Figure 1. XBP-1S interacts with GCN5 through its specific C-terminal region.

(A) 293T cells were co-transfected with a GCN5 and an indicated XBP-1 expression plasmid (XBP-1U or XBP-1S). IP was performed by incubating the cell lysates prepared from the transfected cells with anti-XBP-1 (A) or anti-GCN5 (B) antibodies. Normal IgG (IgG) was used as a negative control and non-specific protein bands were marked with asterisks. The immunoprecipitated complexes and the protein inputs were analyzed by Western blotting. (C) Nuclear extracts prepared from cells treated with or without Tm were analyzed IP using an anti-XBP-1 antibody. Tm was dissolved in DMSO and the final concentration of DMSO in the culture was kept at 0.1%. Cells treated with 0.1% DMSO were served as a negative control.
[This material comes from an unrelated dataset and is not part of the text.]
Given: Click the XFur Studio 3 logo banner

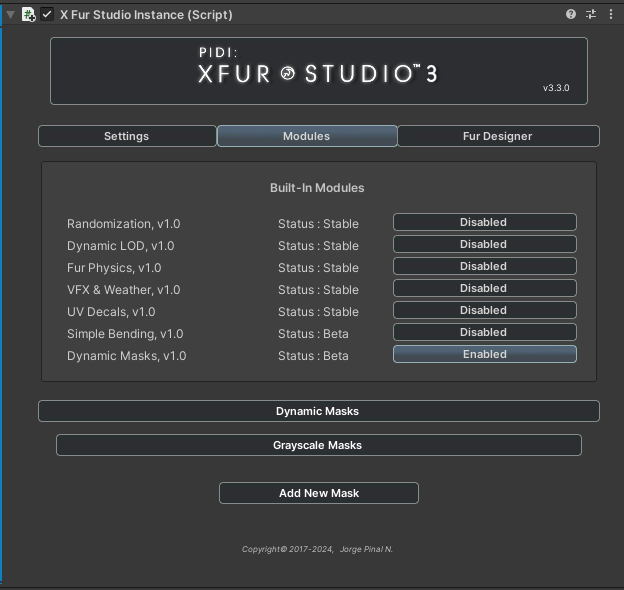Looking at the screenshot, I should point(318,72).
The immunoprecipitated complexes and the protein inputs were analyzed by Western blotting. (D) Diagram of XBP-1 truncations. All the constructs were HA-tagged. B, basic domain; ZIP, leucine zipper domain. (E) 293T cells were co-transfected with a GCN5 and an indicated plasmid to express an individual XBP-1 deletion. IP was performed using the anti-GCN5 antibody followed by Western blotting with anti-HA or anti-XBP-1 antibodies.